* [Work request] Lines in the listing below that hold "computer" are the ones to copy.

* [Input data]
####

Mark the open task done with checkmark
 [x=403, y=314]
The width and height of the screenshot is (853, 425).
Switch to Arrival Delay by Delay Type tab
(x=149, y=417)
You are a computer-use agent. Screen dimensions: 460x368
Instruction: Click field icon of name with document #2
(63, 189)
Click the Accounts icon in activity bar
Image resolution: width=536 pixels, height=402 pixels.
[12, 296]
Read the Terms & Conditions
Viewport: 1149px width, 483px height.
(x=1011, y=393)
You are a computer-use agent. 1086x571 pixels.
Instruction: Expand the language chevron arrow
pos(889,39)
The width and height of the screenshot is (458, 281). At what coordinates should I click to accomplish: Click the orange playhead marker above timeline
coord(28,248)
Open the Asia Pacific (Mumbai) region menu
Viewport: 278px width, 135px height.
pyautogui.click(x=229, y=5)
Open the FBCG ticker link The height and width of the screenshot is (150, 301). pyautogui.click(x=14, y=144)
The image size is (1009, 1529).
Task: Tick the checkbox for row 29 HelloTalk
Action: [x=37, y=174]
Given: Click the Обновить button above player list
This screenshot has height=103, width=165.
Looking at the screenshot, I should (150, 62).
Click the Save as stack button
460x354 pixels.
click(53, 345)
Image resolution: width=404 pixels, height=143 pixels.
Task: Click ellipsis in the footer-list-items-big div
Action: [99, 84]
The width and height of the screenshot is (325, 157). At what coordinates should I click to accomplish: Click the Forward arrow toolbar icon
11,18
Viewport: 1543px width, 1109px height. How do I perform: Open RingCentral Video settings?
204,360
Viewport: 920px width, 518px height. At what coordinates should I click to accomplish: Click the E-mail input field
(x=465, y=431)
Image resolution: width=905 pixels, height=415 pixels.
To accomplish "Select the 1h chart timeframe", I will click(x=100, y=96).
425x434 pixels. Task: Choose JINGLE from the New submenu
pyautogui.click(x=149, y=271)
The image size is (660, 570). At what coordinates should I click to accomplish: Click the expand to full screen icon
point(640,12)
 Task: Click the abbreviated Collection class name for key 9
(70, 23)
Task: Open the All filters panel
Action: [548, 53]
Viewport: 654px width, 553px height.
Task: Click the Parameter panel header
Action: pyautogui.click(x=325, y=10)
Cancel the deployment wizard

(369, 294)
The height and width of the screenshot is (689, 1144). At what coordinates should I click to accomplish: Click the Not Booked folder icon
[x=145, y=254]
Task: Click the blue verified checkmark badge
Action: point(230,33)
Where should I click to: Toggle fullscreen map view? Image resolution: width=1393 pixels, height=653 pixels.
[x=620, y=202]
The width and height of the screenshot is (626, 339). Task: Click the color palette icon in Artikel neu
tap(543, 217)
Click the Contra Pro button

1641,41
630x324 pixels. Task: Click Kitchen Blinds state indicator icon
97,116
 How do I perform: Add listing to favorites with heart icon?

####

* [Written solution]
You are a computer-use agent. Screen dimensions: 460x368
You are a computer-use agent. 1086x571 pixels.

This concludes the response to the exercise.